Predictive validity of a DNA methylation-based screening panel for postpartum depression

Abstract

AbstractPrenatal maternal depression increases the risk of negative maternal-infant health outcomes but often goes unrecognized. As a result, biomarker screening tests capable of identifying women at risk for depression are highly desirable. This study tested how demographic and clinical factors affect the predictive validity of a DNA methylation-based screening test for postpartum major depression (MD) using data from a longitudinal study of birth outcomes. Lifetime history of MD and current levels of postpartum depressive symptoms were assessed using an extended self-report version of the Composite International Diagnostic Interview Short Form and the Edinburgh Postnatal Depression Scale (EPDS), respectively.

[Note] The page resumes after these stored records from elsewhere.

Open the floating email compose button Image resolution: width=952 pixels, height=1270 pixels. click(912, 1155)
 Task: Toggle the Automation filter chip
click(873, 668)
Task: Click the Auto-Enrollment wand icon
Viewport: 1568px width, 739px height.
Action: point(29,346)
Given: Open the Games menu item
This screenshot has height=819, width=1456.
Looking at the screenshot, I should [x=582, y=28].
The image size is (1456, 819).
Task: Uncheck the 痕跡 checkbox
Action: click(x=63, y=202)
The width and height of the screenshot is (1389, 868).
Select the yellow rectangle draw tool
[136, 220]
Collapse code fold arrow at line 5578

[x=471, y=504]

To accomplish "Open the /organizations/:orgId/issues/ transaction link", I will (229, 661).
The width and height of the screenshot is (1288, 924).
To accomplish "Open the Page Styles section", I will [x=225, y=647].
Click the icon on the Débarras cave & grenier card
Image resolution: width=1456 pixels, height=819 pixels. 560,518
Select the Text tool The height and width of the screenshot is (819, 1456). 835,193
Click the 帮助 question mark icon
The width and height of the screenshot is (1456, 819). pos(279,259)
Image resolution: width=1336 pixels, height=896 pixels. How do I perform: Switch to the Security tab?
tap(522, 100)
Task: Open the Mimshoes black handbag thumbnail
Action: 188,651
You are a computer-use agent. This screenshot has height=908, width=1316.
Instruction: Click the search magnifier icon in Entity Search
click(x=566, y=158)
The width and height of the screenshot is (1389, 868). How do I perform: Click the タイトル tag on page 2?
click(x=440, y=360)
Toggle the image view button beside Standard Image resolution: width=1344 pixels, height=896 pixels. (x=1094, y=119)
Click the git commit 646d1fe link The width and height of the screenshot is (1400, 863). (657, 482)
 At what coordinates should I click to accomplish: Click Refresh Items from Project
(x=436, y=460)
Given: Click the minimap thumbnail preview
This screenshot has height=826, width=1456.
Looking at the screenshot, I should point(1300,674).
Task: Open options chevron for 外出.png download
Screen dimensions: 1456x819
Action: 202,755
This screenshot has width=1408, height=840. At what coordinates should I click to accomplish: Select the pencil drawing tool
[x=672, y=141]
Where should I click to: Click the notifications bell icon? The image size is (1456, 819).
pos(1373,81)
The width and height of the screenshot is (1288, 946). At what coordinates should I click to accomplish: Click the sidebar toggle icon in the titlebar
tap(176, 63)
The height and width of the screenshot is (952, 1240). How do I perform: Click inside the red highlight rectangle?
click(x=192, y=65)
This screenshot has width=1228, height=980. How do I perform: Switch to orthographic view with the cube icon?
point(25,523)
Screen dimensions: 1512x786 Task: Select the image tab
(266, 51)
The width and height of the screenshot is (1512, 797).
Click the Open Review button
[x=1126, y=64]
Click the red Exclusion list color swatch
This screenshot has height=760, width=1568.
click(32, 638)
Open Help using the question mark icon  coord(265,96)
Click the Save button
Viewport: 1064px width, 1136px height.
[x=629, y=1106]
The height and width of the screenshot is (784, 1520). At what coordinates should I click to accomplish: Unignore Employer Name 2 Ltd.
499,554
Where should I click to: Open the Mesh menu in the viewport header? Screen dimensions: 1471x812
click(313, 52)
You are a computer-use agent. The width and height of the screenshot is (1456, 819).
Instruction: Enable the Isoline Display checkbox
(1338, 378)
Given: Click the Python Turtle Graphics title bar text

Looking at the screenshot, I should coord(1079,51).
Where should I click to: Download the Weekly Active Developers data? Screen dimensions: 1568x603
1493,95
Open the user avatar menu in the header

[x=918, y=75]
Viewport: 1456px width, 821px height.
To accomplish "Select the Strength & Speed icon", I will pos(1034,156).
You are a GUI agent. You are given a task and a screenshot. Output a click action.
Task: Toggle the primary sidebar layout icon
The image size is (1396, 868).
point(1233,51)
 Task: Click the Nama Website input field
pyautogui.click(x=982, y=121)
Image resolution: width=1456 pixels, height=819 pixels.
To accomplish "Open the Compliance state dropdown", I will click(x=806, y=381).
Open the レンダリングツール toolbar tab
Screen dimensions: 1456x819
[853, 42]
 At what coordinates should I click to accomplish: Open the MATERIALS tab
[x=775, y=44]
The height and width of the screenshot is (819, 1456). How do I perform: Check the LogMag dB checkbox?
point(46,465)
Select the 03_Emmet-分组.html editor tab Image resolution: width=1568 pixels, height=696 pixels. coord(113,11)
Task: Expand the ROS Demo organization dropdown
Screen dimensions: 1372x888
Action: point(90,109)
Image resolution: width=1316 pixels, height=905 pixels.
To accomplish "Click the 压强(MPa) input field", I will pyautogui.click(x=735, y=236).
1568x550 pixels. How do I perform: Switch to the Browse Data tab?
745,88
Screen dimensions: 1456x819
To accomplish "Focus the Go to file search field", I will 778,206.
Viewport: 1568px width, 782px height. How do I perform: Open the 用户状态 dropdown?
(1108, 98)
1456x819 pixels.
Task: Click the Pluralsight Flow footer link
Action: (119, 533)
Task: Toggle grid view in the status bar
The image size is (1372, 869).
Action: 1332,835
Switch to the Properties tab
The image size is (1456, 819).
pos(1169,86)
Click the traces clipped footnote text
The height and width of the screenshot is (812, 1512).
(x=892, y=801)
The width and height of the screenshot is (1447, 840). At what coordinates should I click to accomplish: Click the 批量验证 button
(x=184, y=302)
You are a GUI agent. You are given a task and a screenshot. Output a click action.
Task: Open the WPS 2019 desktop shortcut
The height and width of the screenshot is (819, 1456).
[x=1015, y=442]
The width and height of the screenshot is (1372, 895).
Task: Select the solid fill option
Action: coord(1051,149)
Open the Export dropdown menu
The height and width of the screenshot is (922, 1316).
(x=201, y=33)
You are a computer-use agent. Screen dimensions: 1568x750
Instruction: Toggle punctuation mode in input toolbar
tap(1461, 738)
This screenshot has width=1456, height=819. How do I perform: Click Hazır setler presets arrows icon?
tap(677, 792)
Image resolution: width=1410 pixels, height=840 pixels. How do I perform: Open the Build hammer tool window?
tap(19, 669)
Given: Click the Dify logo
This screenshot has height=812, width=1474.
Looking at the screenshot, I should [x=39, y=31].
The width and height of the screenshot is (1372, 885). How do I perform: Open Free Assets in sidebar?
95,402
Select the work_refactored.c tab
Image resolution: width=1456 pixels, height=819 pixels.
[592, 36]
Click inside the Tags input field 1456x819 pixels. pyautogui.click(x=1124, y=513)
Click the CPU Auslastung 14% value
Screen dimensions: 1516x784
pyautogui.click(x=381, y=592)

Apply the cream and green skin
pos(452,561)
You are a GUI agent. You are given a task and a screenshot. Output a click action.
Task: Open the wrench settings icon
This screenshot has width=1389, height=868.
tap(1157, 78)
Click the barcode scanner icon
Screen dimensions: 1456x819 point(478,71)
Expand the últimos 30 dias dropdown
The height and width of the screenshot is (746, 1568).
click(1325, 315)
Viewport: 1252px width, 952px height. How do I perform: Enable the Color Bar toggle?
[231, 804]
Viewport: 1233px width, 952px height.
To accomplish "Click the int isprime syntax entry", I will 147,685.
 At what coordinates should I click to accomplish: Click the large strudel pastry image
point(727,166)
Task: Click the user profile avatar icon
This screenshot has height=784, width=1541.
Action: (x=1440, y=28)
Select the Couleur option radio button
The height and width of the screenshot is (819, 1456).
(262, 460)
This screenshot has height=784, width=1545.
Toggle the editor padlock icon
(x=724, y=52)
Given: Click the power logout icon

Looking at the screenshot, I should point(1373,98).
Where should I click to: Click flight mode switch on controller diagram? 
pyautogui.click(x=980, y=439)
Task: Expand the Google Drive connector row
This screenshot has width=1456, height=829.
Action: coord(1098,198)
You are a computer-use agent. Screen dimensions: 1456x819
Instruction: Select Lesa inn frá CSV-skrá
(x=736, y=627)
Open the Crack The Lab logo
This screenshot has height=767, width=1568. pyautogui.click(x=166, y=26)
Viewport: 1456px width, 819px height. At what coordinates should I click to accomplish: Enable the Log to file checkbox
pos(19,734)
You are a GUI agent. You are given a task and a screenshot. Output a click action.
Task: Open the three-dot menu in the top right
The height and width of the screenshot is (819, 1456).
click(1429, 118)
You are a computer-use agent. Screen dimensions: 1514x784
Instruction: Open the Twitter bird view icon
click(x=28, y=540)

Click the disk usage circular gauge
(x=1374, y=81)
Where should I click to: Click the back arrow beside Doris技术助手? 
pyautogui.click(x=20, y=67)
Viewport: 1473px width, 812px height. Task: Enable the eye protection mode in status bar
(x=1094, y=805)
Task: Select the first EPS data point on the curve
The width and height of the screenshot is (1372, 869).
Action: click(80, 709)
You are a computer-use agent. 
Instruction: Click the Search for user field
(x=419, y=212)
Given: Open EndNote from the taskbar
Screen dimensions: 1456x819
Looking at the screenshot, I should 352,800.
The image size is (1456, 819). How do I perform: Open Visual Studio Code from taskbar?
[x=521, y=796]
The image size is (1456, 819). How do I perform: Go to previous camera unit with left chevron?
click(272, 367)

Predictive validity of the test was estimated in the PREG cohort using the area under the receiver operator characteristic curve (AUC), and sensitivity analyses were performed to assess the impact of self-reported race, age, and pre-pregnancy history of MD. Data for N=103 pregnant participants (African-American=49; European-American=54) were available. The prediction model identified women who would develop high levels of postpartum depressive symptoms better within the subset of women with previous histories of MD (AUC = 0.94, 95% CI 0.79-1.00) compared to the full pregnant cohort (AUC = 0.62, 95% CI 0.46-0.79). This observation prompted secondary analyses to test the model specificity for postpartum depression. The model predicted lifetime history of MD moderately well in never-pregnant, mixed-sex cohort of adolescents (N=150; ages 15-20; AUC = 0.75, 95% CI 0.57-0.92) and performed slightly better in males versus females. Additional sensitivity analyses are needed to determine the extent of the model’s specificity for MD subtypes and if demographic or clinical factors influence the predictive validity of this model.